John Lewis, son of Robert and the first known John in America, was born about 1640. His wife, Isabella Warner, was a daughter of Augustine Warner and his wife, Mildred Reade, Augustine Warner was a officer in the British Army and the father of Speaker Augustine Warner. These Warners are entombed at Warner Hall.
This first John Lewis and first master of Warner Hall had one child, a second John, called "Councilor John," born 1669. He married his first cousin, Elizabeth Warner, daughter of Isabella Warner's brother Augustine and granddaughter of Colonel George Reade, descendant of Edward Plantagenet, known as Edward III of England. Colonel Reade's wife was Elizabeth Martian (pronounced Marchen), a daughter of Colonel Nicholas Martian.
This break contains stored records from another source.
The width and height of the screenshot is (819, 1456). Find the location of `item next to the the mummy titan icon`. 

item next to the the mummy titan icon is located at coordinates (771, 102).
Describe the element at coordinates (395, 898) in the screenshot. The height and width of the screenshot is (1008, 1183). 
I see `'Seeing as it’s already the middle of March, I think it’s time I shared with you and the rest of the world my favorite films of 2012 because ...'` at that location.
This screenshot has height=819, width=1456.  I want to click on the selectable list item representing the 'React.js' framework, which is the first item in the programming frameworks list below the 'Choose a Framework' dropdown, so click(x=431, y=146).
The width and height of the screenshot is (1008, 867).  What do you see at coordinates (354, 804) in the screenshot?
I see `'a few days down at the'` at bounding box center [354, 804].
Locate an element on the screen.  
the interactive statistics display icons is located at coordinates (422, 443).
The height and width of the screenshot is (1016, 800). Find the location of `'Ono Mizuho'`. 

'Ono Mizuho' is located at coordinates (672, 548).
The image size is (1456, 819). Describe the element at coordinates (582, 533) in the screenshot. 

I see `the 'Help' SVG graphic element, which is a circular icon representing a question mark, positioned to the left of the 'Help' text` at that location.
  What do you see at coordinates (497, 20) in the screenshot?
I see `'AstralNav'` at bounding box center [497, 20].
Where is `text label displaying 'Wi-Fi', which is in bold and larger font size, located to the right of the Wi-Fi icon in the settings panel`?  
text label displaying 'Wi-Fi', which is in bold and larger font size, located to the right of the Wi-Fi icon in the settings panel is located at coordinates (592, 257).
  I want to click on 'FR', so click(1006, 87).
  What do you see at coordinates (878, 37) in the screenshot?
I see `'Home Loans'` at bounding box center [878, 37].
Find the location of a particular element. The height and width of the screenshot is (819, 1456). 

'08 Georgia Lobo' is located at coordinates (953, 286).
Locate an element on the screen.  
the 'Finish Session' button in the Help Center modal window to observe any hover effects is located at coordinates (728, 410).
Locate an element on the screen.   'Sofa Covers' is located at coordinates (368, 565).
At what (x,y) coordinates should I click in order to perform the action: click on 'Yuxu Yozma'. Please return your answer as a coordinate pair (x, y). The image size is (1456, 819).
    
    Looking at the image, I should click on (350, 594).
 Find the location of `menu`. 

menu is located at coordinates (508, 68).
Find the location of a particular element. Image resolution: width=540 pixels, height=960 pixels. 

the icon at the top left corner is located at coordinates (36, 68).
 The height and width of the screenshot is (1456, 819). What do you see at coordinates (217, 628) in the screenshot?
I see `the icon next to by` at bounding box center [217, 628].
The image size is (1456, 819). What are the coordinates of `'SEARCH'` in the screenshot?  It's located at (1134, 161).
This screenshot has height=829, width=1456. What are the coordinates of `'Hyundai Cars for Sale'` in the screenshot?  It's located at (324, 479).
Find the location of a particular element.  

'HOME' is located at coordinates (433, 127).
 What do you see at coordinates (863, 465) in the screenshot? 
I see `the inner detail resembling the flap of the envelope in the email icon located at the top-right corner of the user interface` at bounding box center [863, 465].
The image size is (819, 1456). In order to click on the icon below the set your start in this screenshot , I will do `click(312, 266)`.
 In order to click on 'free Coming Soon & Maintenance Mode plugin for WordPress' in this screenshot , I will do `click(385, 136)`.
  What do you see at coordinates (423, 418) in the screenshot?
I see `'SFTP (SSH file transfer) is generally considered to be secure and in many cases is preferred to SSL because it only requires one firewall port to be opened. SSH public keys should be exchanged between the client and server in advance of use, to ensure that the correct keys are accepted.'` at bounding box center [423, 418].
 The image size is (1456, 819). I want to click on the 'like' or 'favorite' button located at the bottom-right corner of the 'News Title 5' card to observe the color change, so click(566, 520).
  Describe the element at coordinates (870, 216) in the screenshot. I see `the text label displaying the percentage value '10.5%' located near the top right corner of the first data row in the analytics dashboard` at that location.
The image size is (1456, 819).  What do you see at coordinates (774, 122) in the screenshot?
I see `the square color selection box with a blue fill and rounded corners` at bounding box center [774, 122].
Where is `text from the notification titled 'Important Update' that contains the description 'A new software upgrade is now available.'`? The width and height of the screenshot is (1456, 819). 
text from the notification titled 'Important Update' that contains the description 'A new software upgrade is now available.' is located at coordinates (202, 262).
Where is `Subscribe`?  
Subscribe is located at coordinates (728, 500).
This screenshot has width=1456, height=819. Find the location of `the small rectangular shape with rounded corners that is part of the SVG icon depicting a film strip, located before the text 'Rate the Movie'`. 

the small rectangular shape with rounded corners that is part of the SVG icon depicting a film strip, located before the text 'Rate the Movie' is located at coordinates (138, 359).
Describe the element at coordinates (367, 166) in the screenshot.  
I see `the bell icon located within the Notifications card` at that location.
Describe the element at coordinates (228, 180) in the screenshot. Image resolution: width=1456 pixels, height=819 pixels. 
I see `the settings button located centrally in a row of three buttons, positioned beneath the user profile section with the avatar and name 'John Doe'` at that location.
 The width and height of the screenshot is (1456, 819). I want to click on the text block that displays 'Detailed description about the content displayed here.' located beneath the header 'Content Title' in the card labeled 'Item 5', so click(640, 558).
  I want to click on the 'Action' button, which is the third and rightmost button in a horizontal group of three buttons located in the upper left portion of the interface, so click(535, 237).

Colonel Reade's daughter Mildred, who married Captain Augustine Warner, had a daughter, Mildred Warner, who married Lawrence Washington, eldest of two sons (Lawrence and John) born to John Washington and Anne Pope. John Washington and his brother Lawrence, coming to Virginia from England in 1657, were the first of the name known in America.
Lawrence Washington and Mildred Warner had three children, John, Augustine and Mildred, the second of whom (Augustine) became the father of "the father of his country." Augustine married Jane Butler and by her had four children, Butler, Lawrence, Augustine and Jane. His wife died, and on March 6, 1730, he married Mary Bell, a woman of great beauty. By this marriage, Augustine Washington had six children, George (General George and first President of the United States), Betty, Samuel, John Augustine, Charles and Mildred. Betty (sister of General George) married Fielding Lewis, a cousin of Samuel Hardin Lewis, or, rather, a full first-degree cousin of Samuel's mother, which accounts for the Washington relationship (among descendant children), which is a tradition among descendants of the Pike county Lewis pioneer.
The second John Lewis ("Councilor John") and Elizabeth Warner had numerous children, the records of most of whom have been lost. "On the tombstone of Elizabeth Warner Lewis," says Lura Bolton Tandy in "Lewis and Kindred Families," "it is stated that she was the loving mother of 14 children. It is not known how many of these reached maturity or left issue. We have only the history of three sons, John, Charles and Robert (the latter the grandfather of Samuel Hardin Lewis). The names of five daughters have been preserved through the records of Abingdon Parish and Hening's Statutes, but there is no data in regard to any of them excepting Isabella."